Mishnah/Seder Zeraim/Tractate Berakhot/Chapter 9/5
- A person is obligated to bless upon the bad just as he blesses upon the good.
- As it says, “And you shall love the Lord your God, with all your heart and all your soul and with all that you have.”
- “With all your heart” – this is the two inclinations, On the inclination of good and the inclination of evil.
- “And in all your soul” – even if He take your soul.
- “And with all that you have” – With all your money.
- Alternatively, “With all that you have” – with every measure that is measured for you thank him very much.
- Man must not be light with his head (frivolous) near the eastern gate;
- It is near the foundation of the house of the holy of holies.
- One may not enter the holy mount with his staff,
- Or with his sandal, or with his belt-pouch, or with dust on his feet,
- And do not make a shortcut,
- And spitting is forbidden, as deduced from lesser to greater.
- All that ended the blessings when they were in the Temple would say, “From the world.”
- From the damage of the heretics (The Sadducees),
- They said, “there is no world but this one,”
- They (the Sages) corrected this and they said,
- “From the world and until eternity.”
- And they corrected this that one shall inquire after peace of his friend with the name of God, as it says,
- “And behold, Boaz came from Bethlehem and said to the harvesters, ‘God be with you’
- And they said to him ‘God bless you.’” (Ruth 2:4)
- And it says “God is with you, great and valorous one.” (Judges 6:12)
- And it says, “Do not scorn, because your mother is old.” (Proverbs 23:22)
- And it says, “It is time to do for God, they have broken your Torah.” (Psalms 119:126)
- R’ Nathan says, “’They broke your Torah’ – because it is time to do for God.”
Alternatively, with all you have - with every measure that is measured for you thank him very much.

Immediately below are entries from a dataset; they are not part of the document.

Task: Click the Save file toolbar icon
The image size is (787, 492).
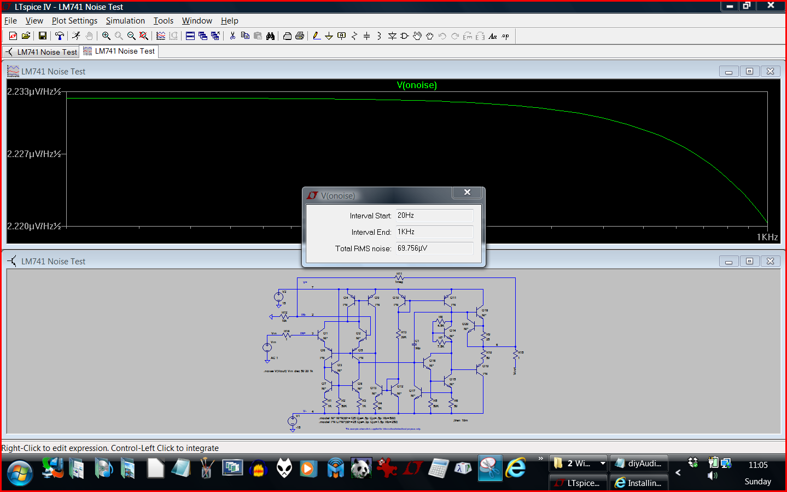Action: [42, 36]
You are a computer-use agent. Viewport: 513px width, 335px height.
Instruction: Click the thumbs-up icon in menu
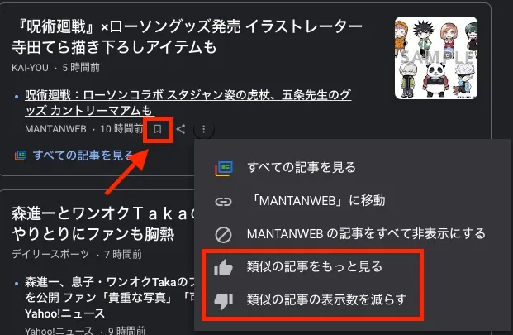coord(223,267)
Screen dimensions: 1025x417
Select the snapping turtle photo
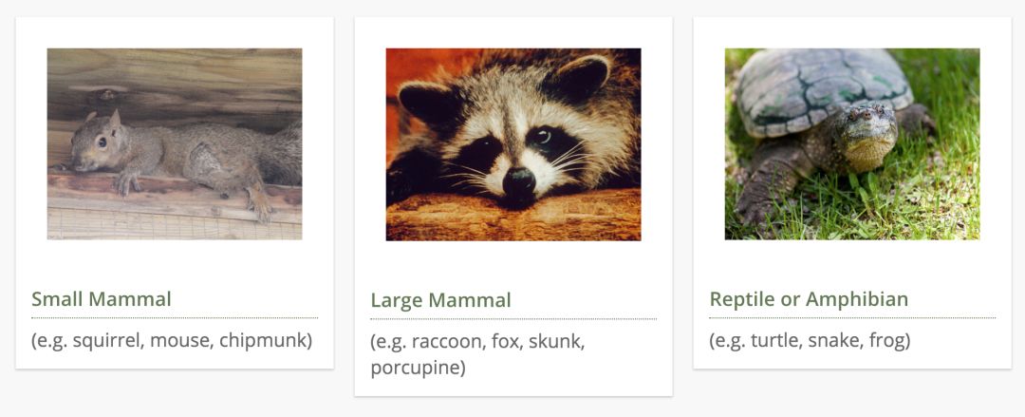click(x=851, y=143)
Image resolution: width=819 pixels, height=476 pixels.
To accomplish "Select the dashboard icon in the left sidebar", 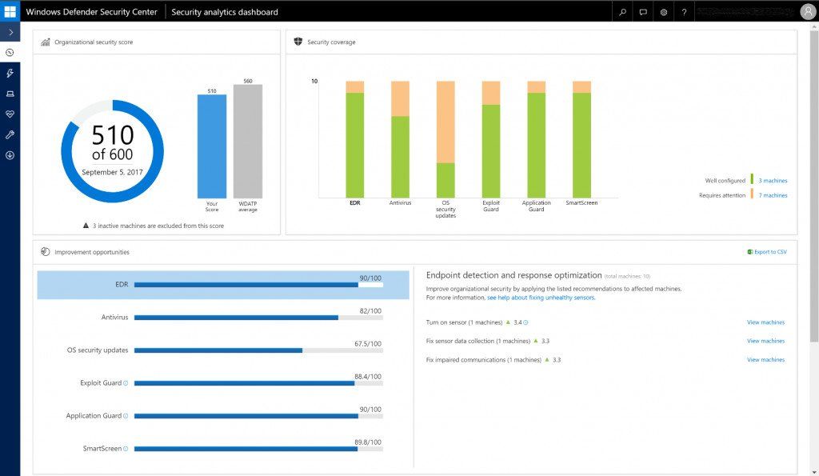I will tap(10, 53).
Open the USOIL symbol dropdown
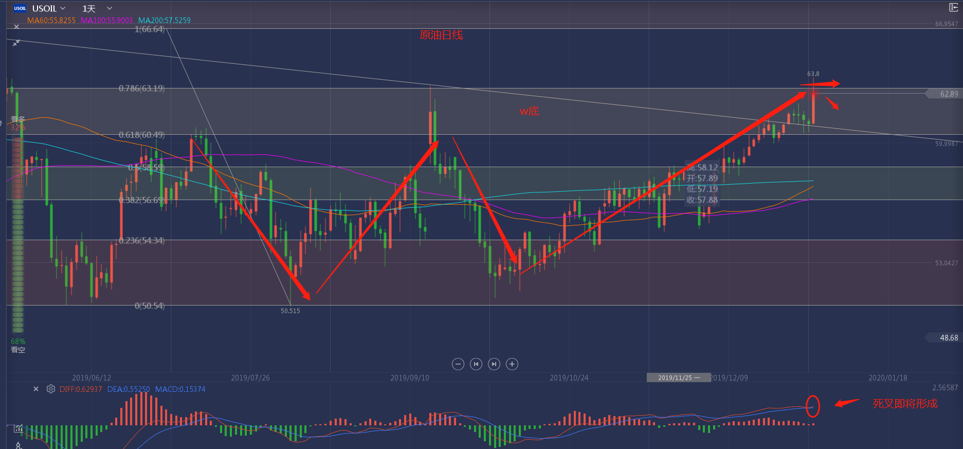The image size is (963, 449). click(49, 8)
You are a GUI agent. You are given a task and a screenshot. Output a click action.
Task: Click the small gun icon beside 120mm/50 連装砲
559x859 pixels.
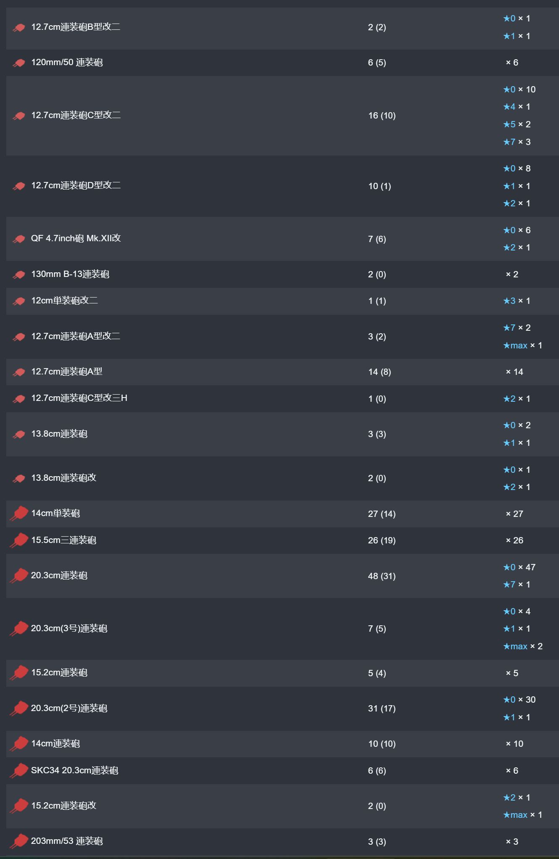pyautogui.click(x=19, y=63)
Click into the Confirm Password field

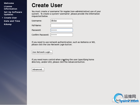(62, 35)
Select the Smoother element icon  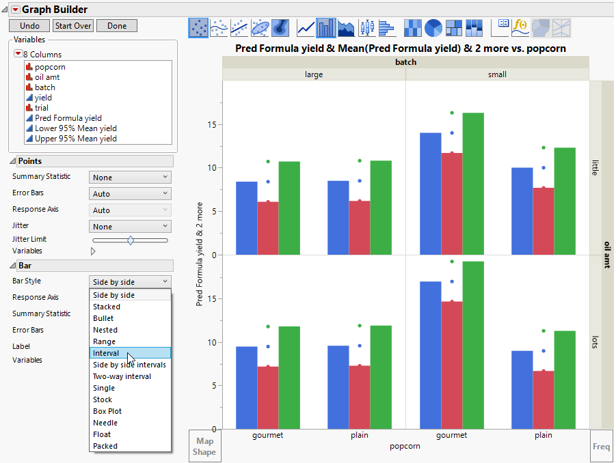pyautogui.click(x=219, y=27)
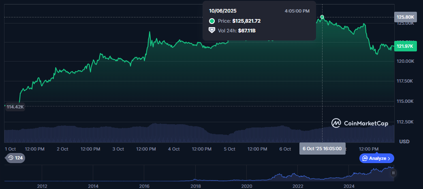This screenshot has height=189, width=423.
Task: Click the 2012 mark on overview timeline
Action: 42,186
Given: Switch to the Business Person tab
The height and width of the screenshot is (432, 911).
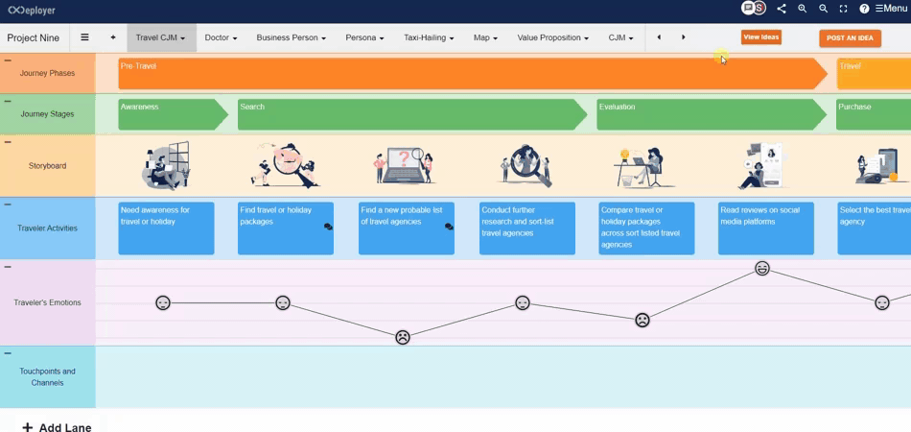Looking at the screenshot, I should [x=291, y=38].
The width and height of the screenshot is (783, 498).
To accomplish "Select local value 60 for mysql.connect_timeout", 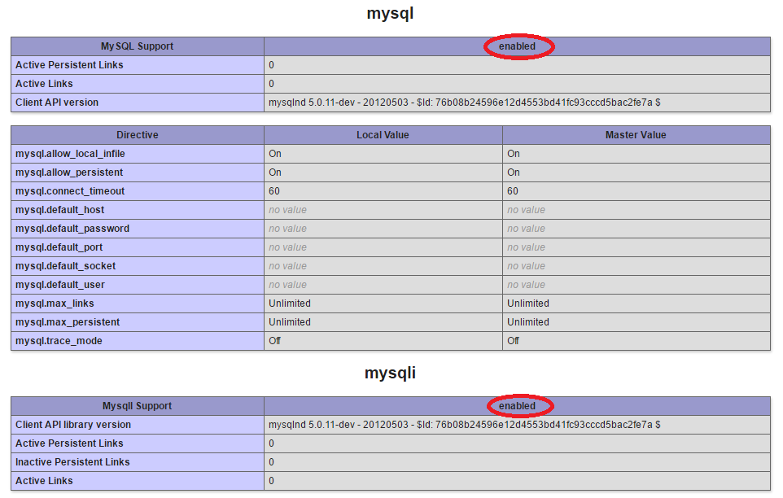I will click(274, 191).
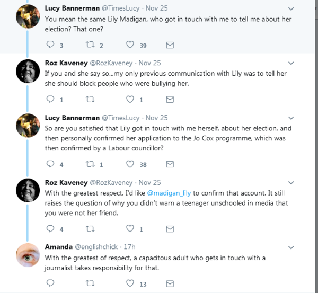
Task: Open chevron menu on Roz's first tweet
Action: point(290,63)
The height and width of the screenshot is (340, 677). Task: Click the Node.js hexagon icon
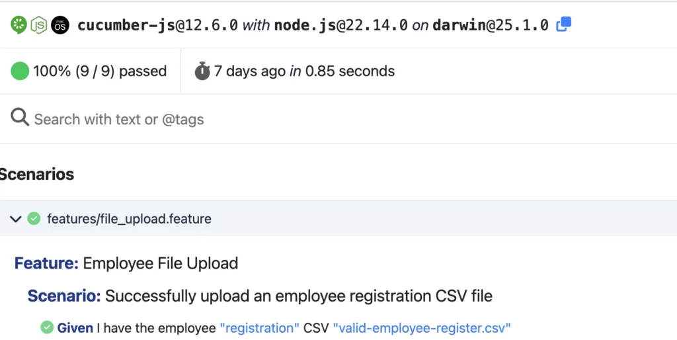pos(40,25)
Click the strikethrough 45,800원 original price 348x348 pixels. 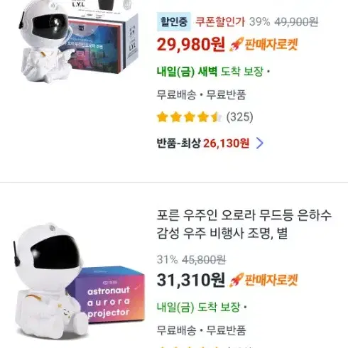[x=204, y=260]
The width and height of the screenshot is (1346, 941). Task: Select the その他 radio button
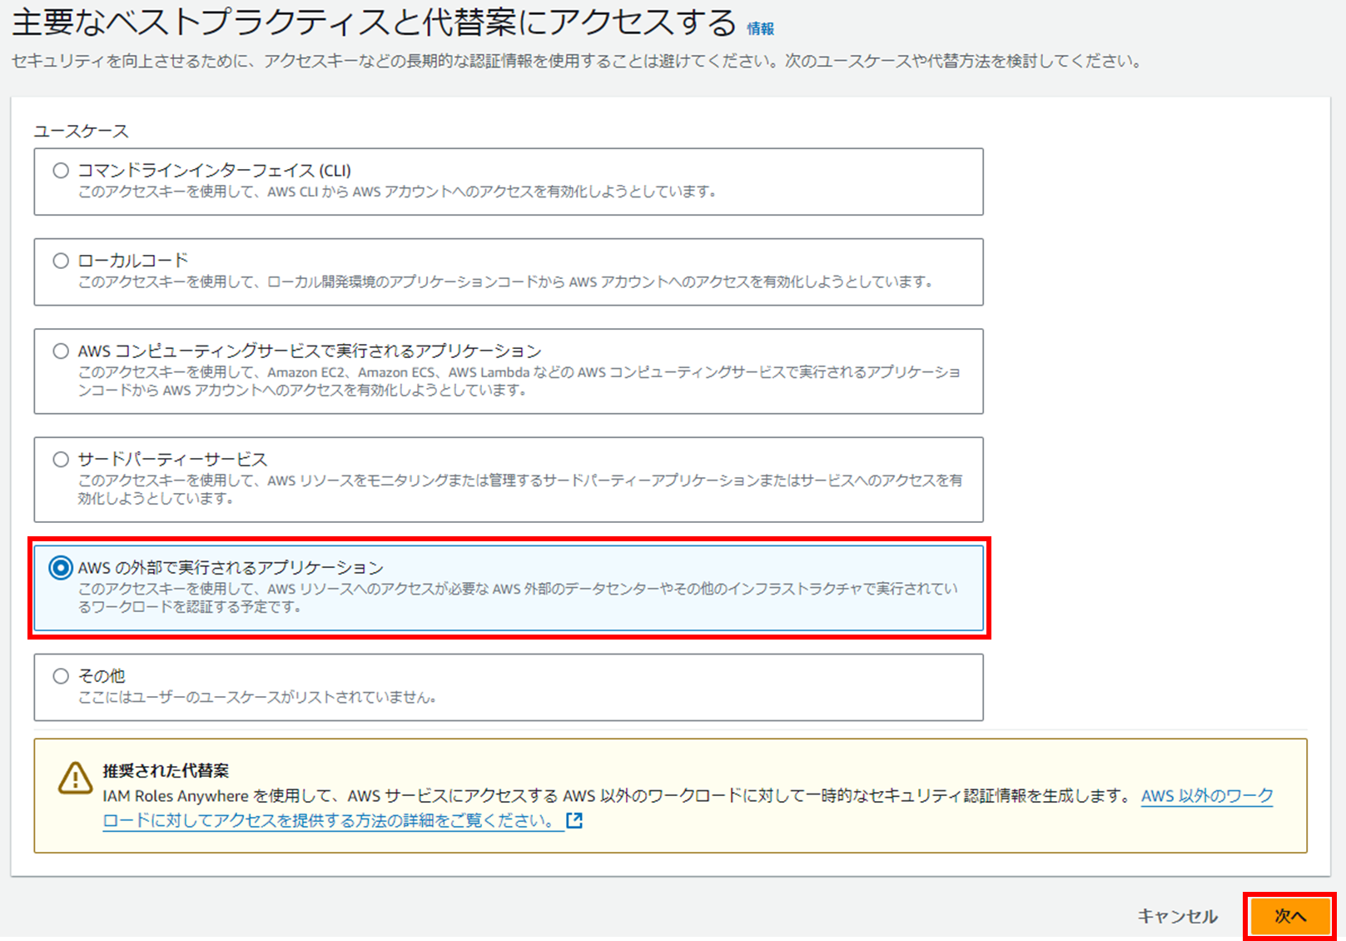tap(61, 676)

The Hebrew words for "all you have" [m'odekha], "every measure" [midah u'midah], "metes out" [modeid], thank [modeh], and "very much" [Bim'od me'od] are very similar. The Mishnah uses this similarity as a further "proof" of the first line (To bless for the bad as for the good).
damage of the heretics The Sages believed in the World to Come; other factions did not. Thus they enlarged to phrase from mei'olam to mei'olam ve'ad olam to emphasize that God is present in another world as well as this one.
with the name of God Perhaps to emphasize the importance of a friendly greeting to creating goodwill. The Name of God is not taken lightly, and it might be argued that it should not be used to greet a fellow mortal.
Ruth 2:4 Scriptural precedent for the use of the Name in a greeting, by the righteous man Boaz.
Judges 6:12 An even more persuasive precedent, as the Name is used here by an angel.
Proverbs 23:22 An argument that precedent from Boaz and other elders should not be disregarded.
Ps. 119:126 The plain meaning of the verse is that one must act for God because evildoers have violated the Torah. The Mishnah gives it a homiletic meaning; as Rabbi Nathan puts it, [The Sages] may violate what appears to be Torah law when to do so is to "act for God." Thus even if it were arguably improper to use the Name as part of a greeting, Boaz was authorized to call for its usage, to fulfill God's ultimate purpose of encouraging harmony and goodwill.